Oct 18 2004
Researchers from the Harvard School of Public Health have discovered what they believe is the fundamental mechanism within cells that links two fast-rising public health threats: obesity and Type 2 diabetes.
In identifying a specific cell-signaling pathway through which excess fat sets in motion a series of steps culminating in diabetes, the scientists have gone farther than previous studies that provided shards of evidence but not a satisfactory whole. An article on the work appears in the October 15 issue of Science.
A series of experiments in isolated cells and in mice revealed that accumulation of excess fat put unusual demands on crucial synthetic machinery of cells. In attempting to adapt to this condition, cells activate a cascade of genes and proteins that ultimately disrupt insulin function. The result is cellular stress inflammation, and diabetes.
Type 2 diabetes – 90 to 95 percent of all diabetes cases – affects an estimated 18 million people in the United States, and causes some 200,000 deaths a year. Its description as “adult-onset” diabetes has been dropped, as it is now being diagnosed in younger and younger people including children and teenagers, most of whom are overweight.
“What we have found is an important step toward understanding the roots of Type 2 diabetes and metabolic disease,” said Gokhan Hotamisligil, chair of the Department of Genetics and Complex Diseases, who headed the research team. “It is a missing piece that integrates the mechanisms of the disease at different sites in the body, including fatty tissue, liver and the pancreas.”
Hotamisligil is the senior author; co-first authors are Harvard School of Public Health fellows Umut Özcan and Qiong Cao. Laurie H. Glimcher of the Department of Immunology and Infectious Diseases is a collaborator and provided the genetically altered mice.
Until now, scientists have obtained only a sketchy picture of how the accumulation of excess calories and millions of extra fat cells in an obese person triggers a chain of events that leads to a chronic state of inflammation and insulin resistance (when cells can no longer respond to the hormone insulin, hence are unable to import sugar from the blood). Over time, these events create a high risk of heart disease and stroke, kidney disease, amputation of feet and legs, and blindness.
Hotamisligil has done pioneering work on the discovery of inflammation as a cause of obesity and type 2 diabetes. He and others previously showed that fat cells are not just inert storage receptacles; instead, they play an important role in communicating with other organs to maintain proper metabolic balance. They also secrete chemical messengers that stimulate the immune system.

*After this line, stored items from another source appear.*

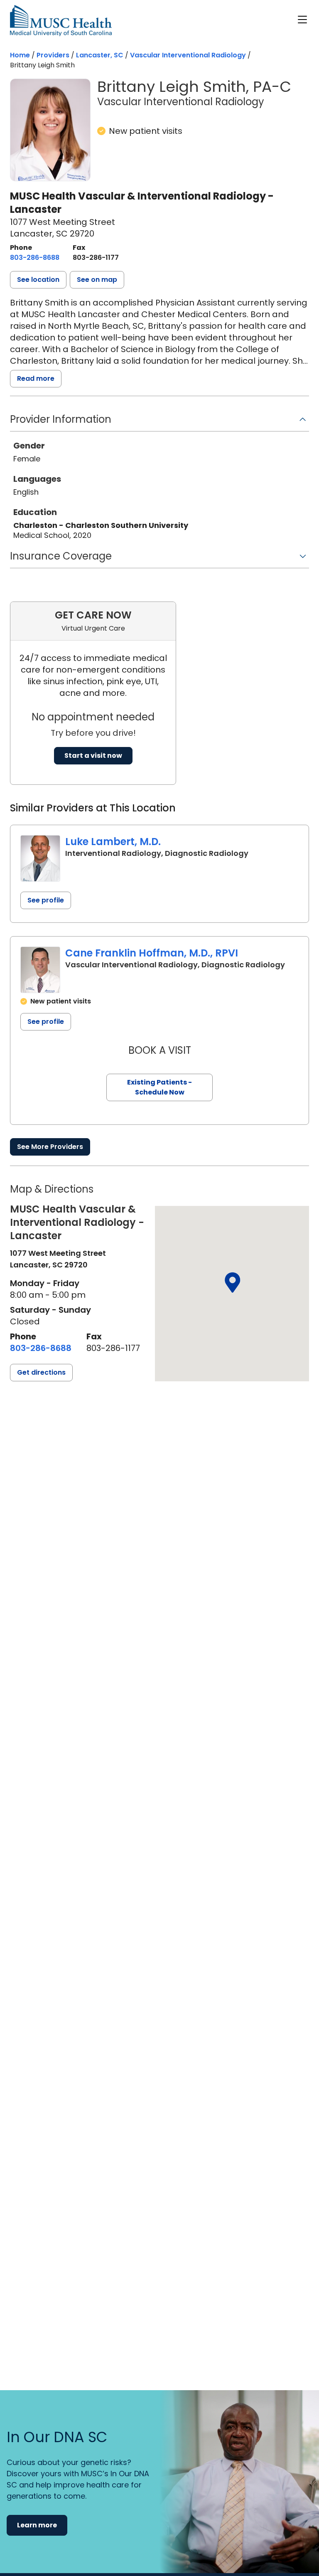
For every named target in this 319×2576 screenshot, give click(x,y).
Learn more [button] (37, 2525)
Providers (53, 55)
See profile (45, 900)
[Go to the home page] (61, 20)
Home (20, 55)
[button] (38, 279)
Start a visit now (93, 755)
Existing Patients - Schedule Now (159, 1087)
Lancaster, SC (99, 55)
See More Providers (50, 1146)
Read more (35, 378)
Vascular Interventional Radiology (188, 55)
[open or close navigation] (302, 19)
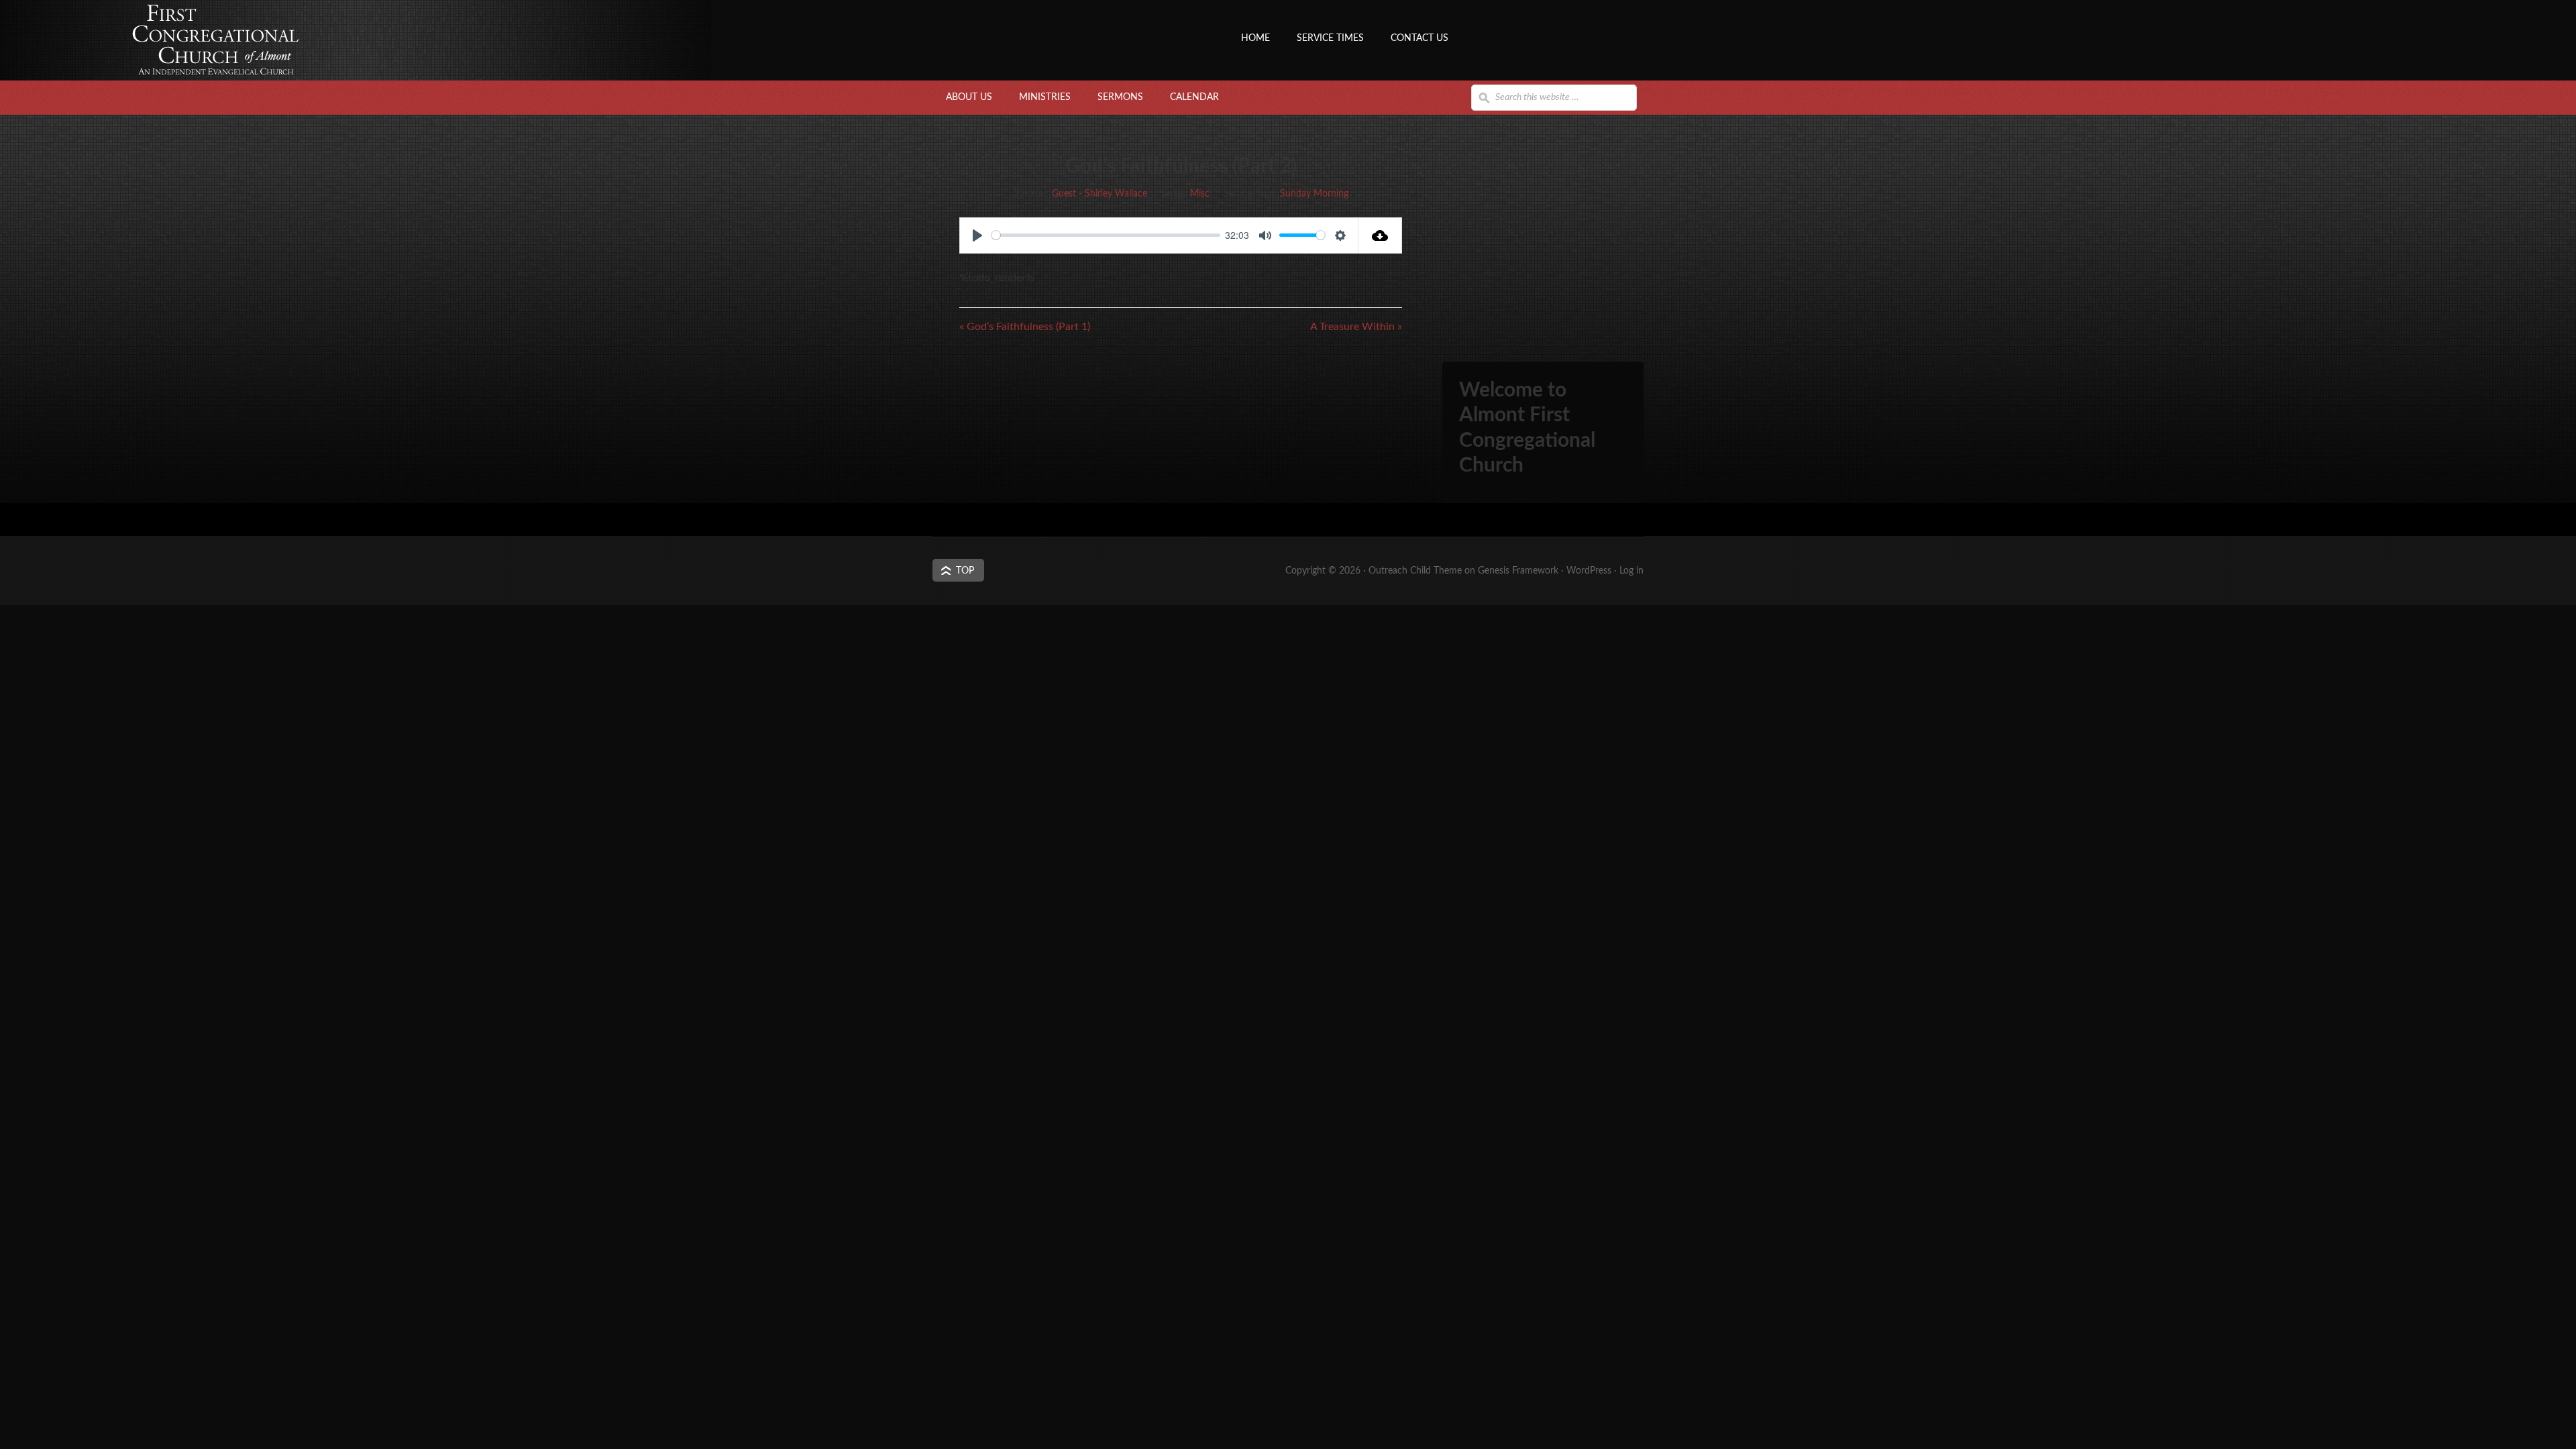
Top (965, 571)
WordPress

With the goal of reaching to the deeper mechanisms, Hotamisligil tested a hypothesis that the key to the obesity-diabetes connection might be found in the endoplasmic reticulum, or ER – a system of folded membranes and tubules in the cytoplasm of cells where proteins and lipids are manufactured, processed, and shipped around the cell. When unusual demands are put on the ER’s capacity, the life of the cell is threatened and it goes into emergency mode. This condition is called ER stress. It can be triggered by a viral infection, gene mutations, exposure to toxins, or a shortage of intracellular nutrients. The cell responds with a flurry of activity aimed at survival – but which suppresses the cell’s normal responsiveness to insulin and sets off inflammation.
Hotamisligil showed that turning the adaptive capacity in the ER “on or off” by regulating the levels of a gene called XBP-1 also changes insulin action. In mice, when there is less XBP-1 activity — hence susceptibility to ER stress — the animals develop insulin resistance and diabetes. The XBP-1 gene was first isolated by Glimcher.
How does obesity cause ER stress to begin with? Although the details aren’t all known, Hotamisligil says that fat cells by their nature are perpetually on the verge of ER stress. “It’s a big, spherical cell that under the best of conditions uses up all its excess capacity to be able to run,” he said. “Obesity brings a huge amount of stress to a cell that has no reserve capacity to tolerate it.”
With the missing link in hand, Hotamisligil said the discovery will open up many therapeutic possibilities by focusing on how to enhance the cell’s tolerance of ER stress. He cautions, however, that there is no treatment based on this concept on the immediate horizon, though he is “very excited” about the work’s rich potential for treating diabetes.